Novel ETV1 mutation in small cell lung cancer transformation resistant to EGFR tyrosine kinase inhibitors

Abstract

BACKGROUND: Non-small cell lung cancer (NSCLC) patients harboring mutations in the epidermal growth factor receptor (EGFR) gene respond dramatically to EGFR tyrosine kinase inhibitors (TKIs). However, these patients inevitably develop acquired resistance to EGFR-TKIs. Among them, small cell lung cancer (SCLC) transformation is a relatively rare mechanism. METHODS: We used a 639 cancer-relevant gene panel to detect genetic differences in tissues before and after EGFR-TKIs resistance caused by SCLC transformation. In vitro experiments were conducted to study the role of ETS variant transcription factor 1 (ETV1) on SCLC transformation and EGFR-TKIs resistance.
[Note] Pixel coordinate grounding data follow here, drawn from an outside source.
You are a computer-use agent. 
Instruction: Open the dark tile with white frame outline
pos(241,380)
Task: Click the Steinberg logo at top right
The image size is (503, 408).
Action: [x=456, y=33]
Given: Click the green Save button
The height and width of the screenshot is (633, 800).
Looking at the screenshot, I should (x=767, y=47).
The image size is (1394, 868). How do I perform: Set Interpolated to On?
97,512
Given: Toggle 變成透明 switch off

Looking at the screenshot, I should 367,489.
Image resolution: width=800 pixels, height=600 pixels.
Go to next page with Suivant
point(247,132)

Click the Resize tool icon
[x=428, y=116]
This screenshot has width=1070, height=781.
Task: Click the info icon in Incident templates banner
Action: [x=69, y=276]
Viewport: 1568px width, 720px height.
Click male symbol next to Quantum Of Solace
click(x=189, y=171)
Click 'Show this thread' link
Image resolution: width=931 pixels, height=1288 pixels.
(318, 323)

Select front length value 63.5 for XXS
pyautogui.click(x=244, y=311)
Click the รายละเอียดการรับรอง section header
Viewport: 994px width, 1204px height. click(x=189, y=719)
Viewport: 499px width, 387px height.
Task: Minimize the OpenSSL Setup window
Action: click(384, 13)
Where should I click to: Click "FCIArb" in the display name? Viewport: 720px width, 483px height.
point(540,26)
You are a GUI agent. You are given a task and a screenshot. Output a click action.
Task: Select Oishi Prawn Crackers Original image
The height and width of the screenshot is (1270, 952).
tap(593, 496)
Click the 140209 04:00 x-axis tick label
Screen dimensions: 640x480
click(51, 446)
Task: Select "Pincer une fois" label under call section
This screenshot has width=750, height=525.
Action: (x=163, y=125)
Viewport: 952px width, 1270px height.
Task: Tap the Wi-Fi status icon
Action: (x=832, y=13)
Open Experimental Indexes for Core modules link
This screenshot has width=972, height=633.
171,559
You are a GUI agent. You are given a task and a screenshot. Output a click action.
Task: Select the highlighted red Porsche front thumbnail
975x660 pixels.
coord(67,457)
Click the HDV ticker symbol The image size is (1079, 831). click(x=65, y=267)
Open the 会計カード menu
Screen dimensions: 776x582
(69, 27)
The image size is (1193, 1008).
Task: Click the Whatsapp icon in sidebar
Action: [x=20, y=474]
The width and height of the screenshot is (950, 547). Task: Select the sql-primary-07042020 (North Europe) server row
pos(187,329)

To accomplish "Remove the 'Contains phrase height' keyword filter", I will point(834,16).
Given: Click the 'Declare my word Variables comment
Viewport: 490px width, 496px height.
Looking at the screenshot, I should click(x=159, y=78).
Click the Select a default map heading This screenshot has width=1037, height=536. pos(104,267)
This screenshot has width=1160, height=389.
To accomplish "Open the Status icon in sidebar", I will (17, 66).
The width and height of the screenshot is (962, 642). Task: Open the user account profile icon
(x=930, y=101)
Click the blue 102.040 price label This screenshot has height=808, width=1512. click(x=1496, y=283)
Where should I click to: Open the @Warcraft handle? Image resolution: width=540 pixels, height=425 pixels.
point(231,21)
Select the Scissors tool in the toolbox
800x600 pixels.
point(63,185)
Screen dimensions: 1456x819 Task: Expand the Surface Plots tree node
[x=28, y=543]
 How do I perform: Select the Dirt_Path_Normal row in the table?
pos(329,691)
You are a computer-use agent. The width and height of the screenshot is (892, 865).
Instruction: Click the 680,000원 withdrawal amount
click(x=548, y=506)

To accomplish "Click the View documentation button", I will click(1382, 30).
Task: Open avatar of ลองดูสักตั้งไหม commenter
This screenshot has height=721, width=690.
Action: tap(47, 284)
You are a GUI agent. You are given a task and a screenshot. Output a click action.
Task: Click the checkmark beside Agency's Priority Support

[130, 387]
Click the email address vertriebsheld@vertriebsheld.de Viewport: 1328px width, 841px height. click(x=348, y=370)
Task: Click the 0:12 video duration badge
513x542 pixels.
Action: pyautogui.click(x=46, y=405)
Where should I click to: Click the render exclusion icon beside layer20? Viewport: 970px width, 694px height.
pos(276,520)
RESULTS: We present two EGFR-mutant lung adenocarcinoma (LUAD) patients. One patient, with EGFR exon 19 deletion (Ex19del), accepted first-line gefitinib treatment and then received osimertinib treatment due to acquisition of an EGFR-T790M mutation. A novel ETV1 mutation (p.P159S) was detected in the SCLC tissue after osimertinib resistance when not coexisting with T790M. The other patient harbored an EGFR exon 21 mutation (p.L858R), and had a long-lasting response to first-line gefitinib, and then transformed to SCLC after TKI resistance. A previously unreported ETV1 mutation (p.E462Q) was detected in the SCLC tissue. In vitro, ETV1 p.E462Q and p.P159S mutations participated in neuroendocrine differentiation by inducing the expression of achaete-scute homolog 1 (ASCL1) and promoting the proliferation of H69 cells. ETV1 p.E462Q and p.P159S mutations were also resistant to gefitinib and osimertinib after introduction into H358 cells. CONCLUSIONS: Novel ETV1 p.E462Q and p.P159S mutations were found in the SCLC tissues of TKIs-resistant LUAD patients, providing a new understanding of ETV1 involvement in acquired resistance to EGFR-TKIs via SCLC transformation.